家でじっと待っているあの時間がどれほど苦痛だったか。信じて待つしか出来る事はないだろうけど少しでも何か役に立ちたかった。すると桂は耳元で囁いた。

 

 

「三津の握り飯が食べたいな。」桂の為に出来る事がある。その言葉に三津は胸がいっぱいになった。ほんの些細な事だけど桂に必要とされた。それが堪らなく嬉しかった。

 

 

「はい,いくらでも握ります。喜んで。」

 

 

泣きそうになりながら笑って上を向くと桂はぷっと吹き出した。

 

 

「すまない,三津にも煤がついてしまった。」

 

 

桂の着物に顔を埋めたからおでこや鼻や頬が黒くなっていた。

 

 

「もっと汚してください。小綺麗な格好だと浮いてしまいます。私も身を隠さなアカンので変装にちょうどいいです。」

 

 

「物分りが良くなったね。三津は元々私を困らす事はあまりしない子だけど。

多分覚悟は出来ているだろうから今の時点で分かってる事を話す。」

 

 

桂は三津の後頭部を押さえて自分の胸に埋めさせた。

 

 

「今回の戦で玄瑞はもう戻って来ない。九一の方は行方が知れない。だが見ての通り焼け野原だ。生きている望みは薄い。」

 

 

三津は桂の着物を握りしめ,奥歯を強く噛み締めた。悔しさや怒りがそこにはあった。今回は自分の大好きな町まで奪われた。

 

 

何で戦なんかしたんだと喚き散らしたいがそれをぶつけていい相手が誰なのか分からず,三津の中で怒りがぐるぐると渦巻いた。

 

 

「みんな……自分のしてる事が正しいって思って動いてるのに……何でそこには得る物より失う物の方が多いんですかね……。」

 

 

「……すまない。」

 

 

別に謝って欲しい訳ではない。これも桂達が成し遂げようとしている事に必要な過程なんだろうとも思う。だけどどうして戦がその手段なのか,それしか本当に方法がないのか。それが疑問だった。

 

 

「私はこれから長州がいい方へ向かうように小五郎さんを支えますから。」

 

 

「あぁ,頼むよ。」

 

 

三津はそっと桂の胸を押して体を離した。

 

 

「見つかったらアカンのは分かってるんですけど,おじちゃんとおばちゃんを探したいんです……。」

 

 

「分かった。私の方でも……。」

 

 

「いえ,小五郎さんは目の前の事に集中してください。自分の事は自分でやります。」

 

 

三津は力強い目で桂を見上げた。

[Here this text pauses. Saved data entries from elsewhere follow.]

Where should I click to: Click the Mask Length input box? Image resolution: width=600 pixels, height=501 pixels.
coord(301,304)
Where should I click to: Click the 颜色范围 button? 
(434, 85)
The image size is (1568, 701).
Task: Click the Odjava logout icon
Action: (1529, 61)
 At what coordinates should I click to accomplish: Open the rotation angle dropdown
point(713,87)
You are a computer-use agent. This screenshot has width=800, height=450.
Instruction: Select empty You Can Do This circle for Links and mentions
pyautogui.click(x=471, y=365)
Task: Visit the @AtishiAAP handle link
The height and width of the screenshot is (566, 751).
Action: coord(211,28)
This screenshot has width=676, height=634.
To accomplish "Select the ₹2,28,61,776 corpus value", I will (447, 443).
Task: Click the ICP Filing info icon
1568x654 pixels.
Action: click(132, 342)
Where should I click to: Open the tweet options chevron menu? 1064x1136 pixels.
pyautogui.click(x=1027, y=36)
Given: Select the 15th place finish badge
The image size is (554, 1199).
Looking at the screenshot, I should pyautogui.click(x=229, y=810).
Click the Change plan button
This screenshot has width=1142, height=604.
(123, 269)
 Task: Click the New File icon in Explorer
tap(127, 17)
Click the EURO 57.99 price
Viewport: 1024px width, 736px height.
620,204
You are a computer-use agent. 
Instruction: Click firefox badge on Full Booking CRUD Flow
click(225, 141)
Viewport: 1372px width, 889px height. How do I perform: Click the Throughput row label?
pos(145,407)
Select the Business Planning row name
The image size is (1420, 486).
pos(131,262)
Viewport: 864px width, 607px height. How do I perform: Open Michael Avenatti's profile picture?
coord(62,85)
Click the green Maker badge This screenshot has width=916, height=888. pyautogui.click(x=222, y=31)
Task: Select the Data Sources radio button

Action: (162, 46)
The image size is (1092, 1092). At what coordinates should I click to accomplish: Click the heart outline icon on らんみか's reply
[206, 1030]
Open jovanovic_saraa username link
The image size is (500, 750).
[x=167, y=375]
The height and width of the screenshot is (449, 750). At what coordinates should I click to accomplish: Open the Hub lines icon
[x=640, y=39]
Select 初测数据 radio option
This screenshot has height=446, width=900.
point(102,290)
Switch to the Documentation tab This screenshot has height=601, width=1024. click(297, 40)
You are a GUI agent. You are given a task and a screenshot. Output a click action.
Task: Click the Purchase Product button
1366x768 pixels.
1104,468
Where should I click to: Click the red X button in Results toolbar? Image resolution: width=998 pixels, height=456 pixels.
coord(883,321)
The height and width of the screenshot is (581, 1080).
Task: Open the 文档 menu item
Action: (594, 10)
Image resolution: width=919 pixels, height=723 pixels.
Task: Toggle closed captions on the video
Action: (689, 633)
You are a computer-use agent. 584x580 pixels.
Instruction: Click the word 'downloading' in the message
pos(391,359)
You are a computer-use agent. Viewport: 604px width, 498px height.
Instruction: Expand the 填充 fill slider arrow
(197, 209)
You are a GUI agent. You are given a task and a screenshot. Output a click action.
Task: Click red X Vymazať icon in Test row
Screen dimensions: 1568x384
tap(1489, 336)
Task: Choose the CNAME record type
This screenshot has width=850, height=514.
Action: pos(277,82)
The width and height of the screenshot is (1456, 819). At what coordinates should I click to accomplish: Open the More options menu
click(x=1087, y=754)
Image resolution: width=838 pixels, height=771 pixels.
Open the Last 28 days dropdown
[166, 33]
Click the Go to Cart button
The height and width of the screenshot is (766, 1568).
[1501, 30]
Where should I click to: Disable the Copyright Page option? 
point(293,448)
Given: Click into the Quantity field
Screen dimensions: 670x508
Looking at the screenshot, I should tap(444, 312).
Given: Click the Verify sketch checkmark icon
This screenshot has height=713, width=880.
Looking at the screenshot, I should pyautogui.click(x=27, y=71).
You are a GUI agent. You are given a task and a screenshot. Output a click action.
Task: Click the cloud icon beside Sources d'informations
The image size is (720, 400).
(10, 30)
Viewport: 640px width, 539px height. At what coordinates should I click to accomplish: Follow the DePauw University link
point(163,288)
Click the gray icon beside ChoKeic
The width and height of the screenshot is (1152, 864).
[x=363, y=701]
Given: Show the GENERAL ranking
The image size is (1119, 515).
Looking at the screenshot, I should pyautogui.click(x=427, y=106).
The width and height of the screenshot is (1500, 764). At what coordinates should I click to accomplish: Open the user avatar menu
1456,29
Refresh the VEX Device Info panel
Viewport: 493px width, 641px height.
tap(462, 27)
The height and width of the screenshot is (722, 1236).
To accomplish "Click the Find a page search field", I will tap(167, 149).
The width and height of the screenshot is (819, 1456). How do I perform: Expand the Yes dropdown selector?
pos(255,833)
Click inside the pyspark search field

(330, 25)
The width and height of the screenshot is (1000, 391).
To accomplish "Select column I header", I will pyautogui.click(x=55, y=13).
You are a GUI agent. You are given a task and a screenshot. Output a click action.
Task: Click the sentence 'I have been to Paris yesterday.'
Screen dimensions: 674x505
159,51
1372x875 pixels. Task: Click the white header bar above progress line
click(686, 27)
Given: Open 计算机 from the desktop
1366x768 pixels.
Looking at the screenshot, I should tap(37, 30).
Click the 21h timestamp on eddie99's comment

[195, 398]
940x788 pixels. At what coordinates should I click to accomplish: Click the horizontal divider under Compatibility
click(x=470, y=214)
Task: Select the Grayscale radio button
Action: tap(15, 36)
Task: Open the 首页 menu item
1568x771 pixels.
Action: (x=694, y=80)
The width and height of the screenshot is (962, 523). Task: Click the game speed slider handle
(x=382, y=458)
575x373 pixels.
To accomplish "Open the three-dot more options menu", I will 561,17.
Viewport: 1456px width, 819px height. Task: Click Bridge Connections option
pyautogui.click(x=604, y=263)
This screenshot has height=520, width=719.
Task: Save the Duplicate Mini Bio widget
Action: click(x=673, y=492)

そんな目で見られては何も言えないよと桂は笑った。

 

 

「家の箪笥の上の段の引き出しに私の給金と女将から預かった君の給金がある。それでしばらくは暮らせるはずだ。」

 

 

「私の給金?」

 

 

三津は首を傾げた。甘味屋には養子になる約束で生活の全ての面倒を見てもらっていて給金など発生してない。

 

 

「君が嫁ぐ時の資金に貯めていたそうだよ。」

 

 

トキの親心に三津はまた泣き虫になった。